Traduci in inglese questa frase del testo sul divario tra Nord e Sud: "Nel 2017, su base regionale, un bambino con meno di tre anni, se residente in Campania aveva 219 euro l’anno, se residente in Emilia Romagna ne aveva 1754: come se, per lo Stato, un bambino emiliano valesse otto bambini campani."

■ TESTO ■
● ● ● ●
Infatti, l’autonomia differenziata aumenterà ulteriormente il divario tra Nord e Sud, per quanto riguarda risorse, infrastrutture, servizi poiché i finanziamenti sono stati distribuiti sempre secondo la spesa storica che, stante gli scarsi servizi del Sud, ha continuamente riprodotto il sottofinanziamento degli stessi. Un esempio eclatante è dato dal finanziamento degli dagli asili nido al Nord e al Sud. Nel 2013, un bambino con meno di tre anni, se residente a Reggio Calabria aveva 31 euro l’anno, se residente a Bologna ne aveva 3400, come se un bambino bolognese valesse più di 100 bambini reggini. Nel 2017, su base regionale, un bambino con meno di tre anni, se residente in Campania aveva 219 euro l’anno, se residente in Emilia Romagna ne aveva 1754: come se, per lo Stato, un bambino emiliano valesse otto bambini campani. Il divario è confermato se si esamina la spesa totale del nostro bambino per macroaree (Report Istat 2016): a un bambino residente al Sud vanno 206 euro, nelle isole 443 Euro, al Nord-ovest 817 Euro, al Nord-est 1.056 Euro e al Centro 1.328 Euro. Ulteriori dati si trovano al seguente link:
https://www.fanpage.it/politica/torna-lautonomia-differenziata-cosi-il-governo-draghi-rischia-di-allargare-il-divario-nord-sud

Che la situazione sia alquanto precaria e penalizzante per il Sud è riportato anche dal “Rapporto 2020 sul coordinamento della finanza pubblica”, della Corte dei Conti, nel paragrafo “Finanza degli enti territoriali: criticità e prospettive”. Da esso risulta che Il sottofinanziamento riguarda sia le Regioni del Sud sia i Comuni, che vi è molta incertezza sulla definizione dei fabbisogni legati alle funzioni fondamentali, sulle fonti di finanziamento e sui meccanismi perequazione dei livelli essenziali. Quindi, dopo quasi 12 anni, gli effetti della legge Calderoli sul federalismo fiscale sono devastanti: la mancata applicazione dei Lep (livelli essenziali delle prestazioni) e il calcolo dei fabbisogni standard dei Comuni, sulla base della vecchia spesa storica, hanno messo in ginocchio le Regioni e i Comuni del Mezzogiorno. Uno scippo continuo di risorse, in tutti i settori, che ha finito per acuire il divario tra Nord e Sud.
● ● ● ●
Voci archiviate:
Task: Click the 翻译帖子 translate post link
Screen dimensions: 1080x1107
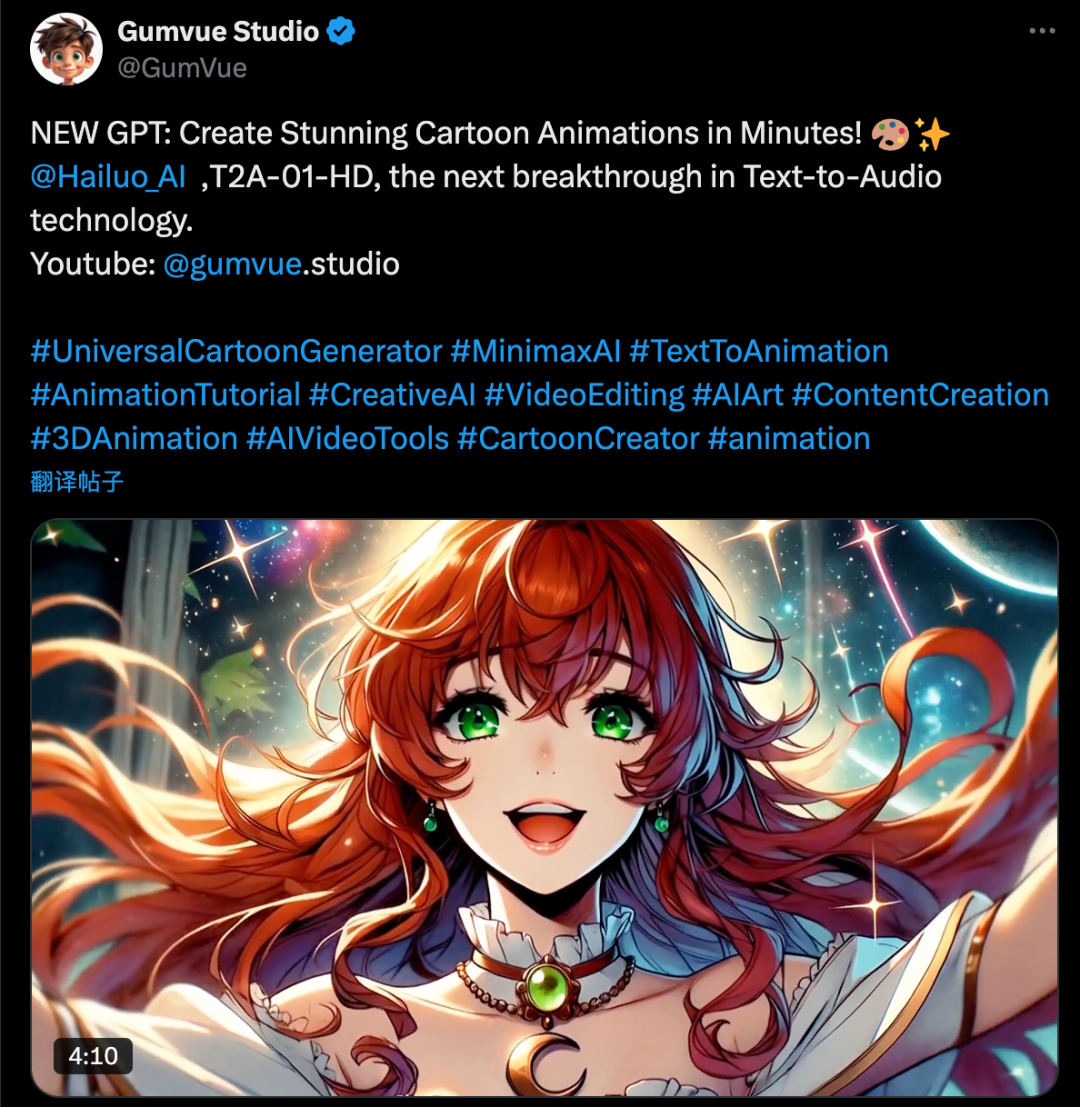Action: 77,482
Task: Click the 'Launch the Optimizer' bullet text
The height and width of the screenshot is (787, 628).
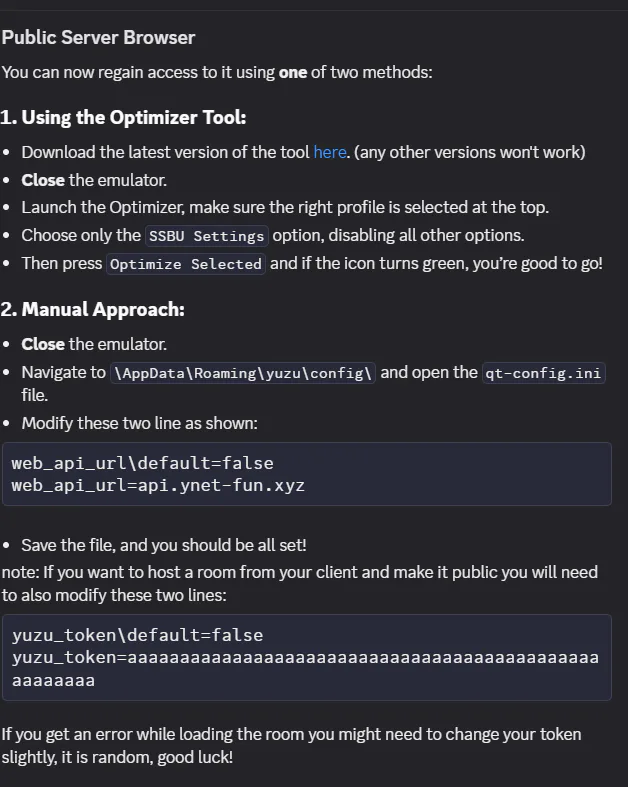Action: click(285, 207)
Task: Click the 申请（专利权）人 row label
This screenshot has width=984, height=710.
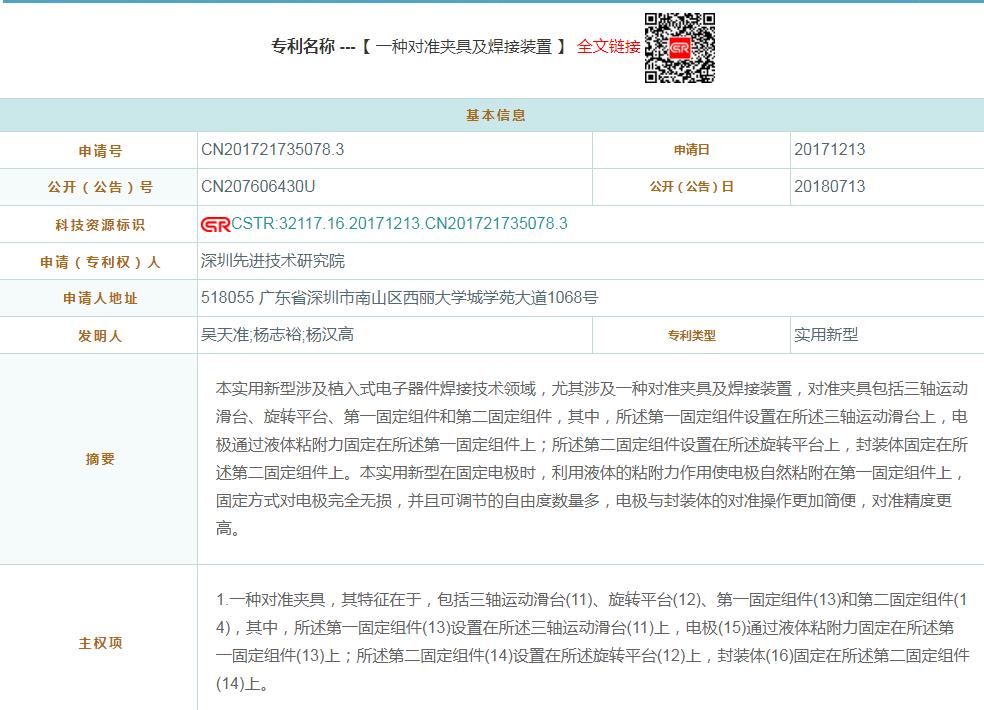Action: pos(99,262)
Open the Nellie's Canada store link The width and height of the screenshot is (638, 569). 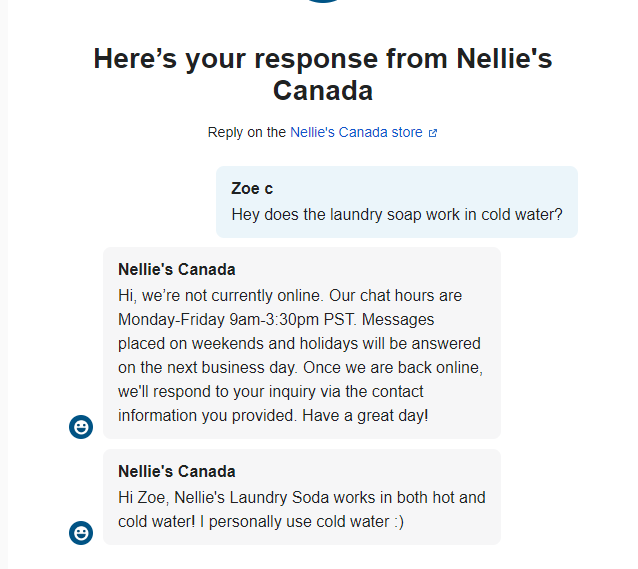click(x=356, y=132)
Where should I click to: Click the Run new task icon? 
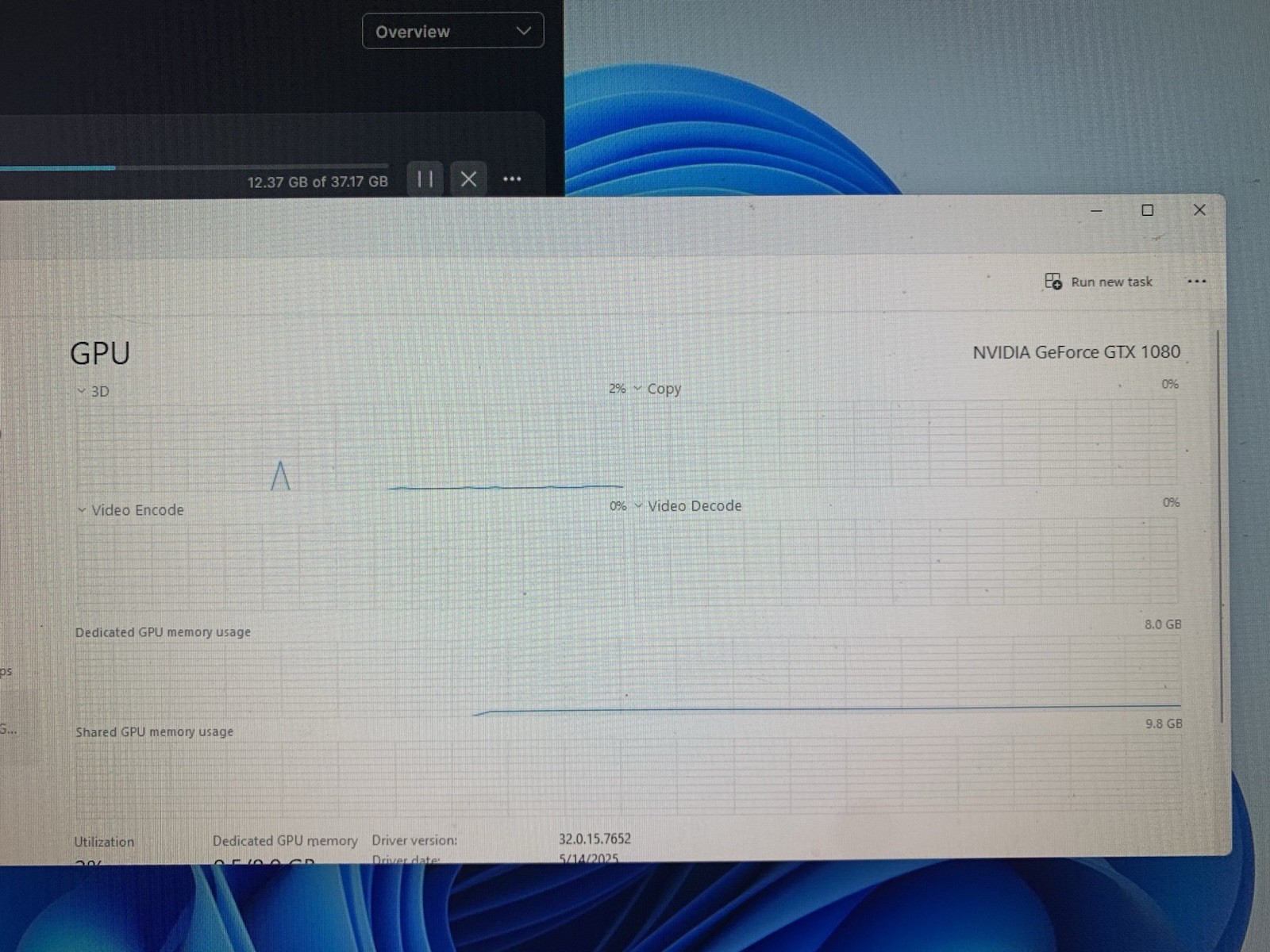[1053, 282]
● ● ● ●
■ RISPOSTA ■
In 2017, on a regional basis, a child under three years old had 219 euros a year if living in Campania, and 1754 if living in Emilia Romagna: as if, for the State, a child from Emilia were worth eight children from Campania.